Em audiência pública, governo de PE revela que ordem de serviço para requalificar BR-101 no Recife já foi assinada. Obras de viadutos e passarelas ficaram de fora

Foto: Cecilia Sá Pereira

O Departamento de Estradas de Rodagem de Pernambuco (DER-PE) deu a ordem de serviço para o projeto de requalificação da BR-101 no entorno do Recife no dia 18 de maio, segundo o diretor de Operações e Construções do DER-PE, Silvano Carvalho Filho. A informação foi revelada na audiência pública sobre o atraso na execução da obra, promovida pela Comissão de Negócios Municipais da Assembleia Legislativa por solicitação da deputada estadual Priscila Krause (DEM). De acordo com o cronograma físico-financeiro pactuado, os projetos básico e executivo precisam estar concluídos até 18 de novembro, mas o representante do governo anunciou que trabalha com o mês de setembro para o início dos serviços de recuperação da pista.

Apesar de ter anunciado a requalificação completa da BR-101 entre Jaboatão dos Guararapes e Abreu e Lima, o governo de Pernambuco adiou a construção dos dois viadutos planejados, um na entrada da Estrada da Muribeca, ao Sul, e outro no limite entre Dois Irmãos e Apipucos, mais ao Norte. Também foram excluídas dessa fase em andamento as quatro passarelas de pedestres, uma das principais demandas dos pedestres na região dos hospitais das Mulheres e das Clínicas, por exemplo. Ao custo de R$ 191,9 milhões, o consórcio Andrade Guedes/Astep ficará responsável, basicamente, pela revitalização do pavimento dos 66 quilômetros (ida e volta do trecho entre os quilômetros 51,6 e 82,3 da via).

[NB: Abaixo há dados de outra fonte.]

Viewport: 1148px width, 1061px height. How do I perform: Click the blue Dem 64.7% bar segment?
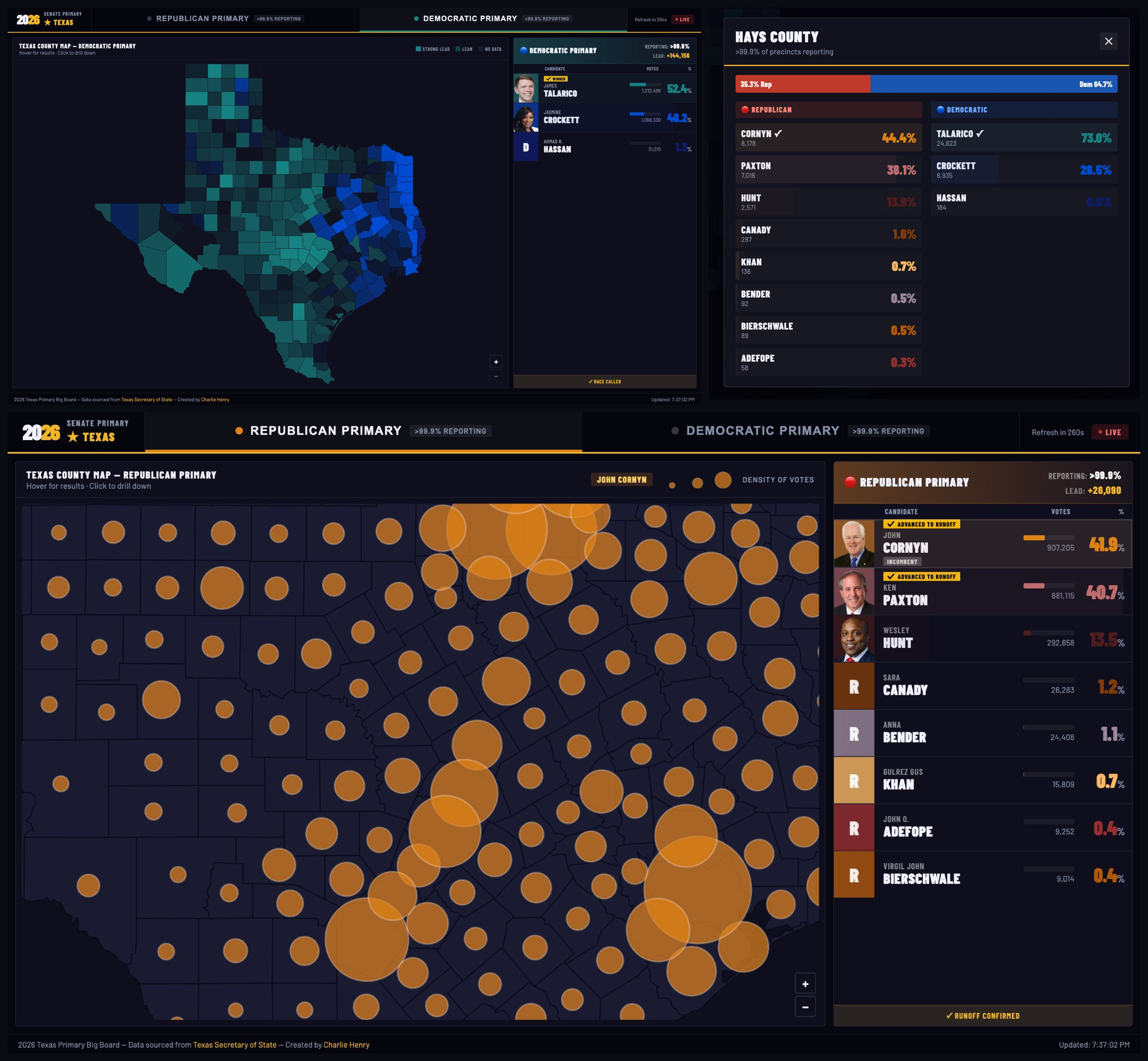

A deputada estadual Priscila Krause (DEM) afirmou que pretende realizar outras audiências públicas para acompanhar a intervenção que podebeneficiar um dos eixos de desenvolvimento da Região Metropolitana do Recife e está prometida desde 2012, quando o governo federal repassou esse trecho da BR-101 ao governo de Pernambuco. “O governo estadual tem recursos na conta desde dois mil e doze, então não há justificativa para não realizar a requalificação da forma como a sociedade precisa: completa. Nós vamos acompanhar a confecção dos projetos básico e executivo, cobrar o início da obra e reforçar o trabalho para que o governo contemple nas ações os viadutos e as passarelas. O governo também precisa deixar claro os destinos do BRT Metropolitano, que inclusive foi promessa de campanha, e foi retirado do escopo sem uma justificativa plausível”, registrou.

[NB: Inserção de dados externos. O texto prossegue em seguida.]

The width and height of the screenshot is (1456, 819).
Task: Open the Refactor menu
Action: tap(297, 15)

A obra será realizada com recursos repassados aos cofres estaduais ainda em 2012. Exatamente no dia 31 de dezembro daquele ano, o Departamento Nacional de Infraestrutura e Transportes (DNIT) repassou ao governo estadual R$ 125,6 milhões, depositados num fundo de investimento. Atualmente o valor já soma R$ 172 milhões. De acordo com o secretário de Controle Externo do Tribunal de Contas da União em Pernambuco, Lincoln Lemos, presente na audiência pública, o Tribunal está acompanhando o convênio desde 2013 e a modificação do projeto provavelmente ensejará uma readequação financeira. Conforme o extrato do convênio em questão (673434), o governo federal ficaria com 81% dos custos, enquanto a contrapartida do governo pernambucano somaria 19%. Lemos explicou que a tendência é que a proporção seja mantida. Confirmada a readequação, portanto, dos R$ 191,9 milhões do contrato, R$ 155,4 seriam da União e R$ 36,5 milhões do tesouro estadual. A parte do governo federal, portanto, já estaria disponível em sua totalidade.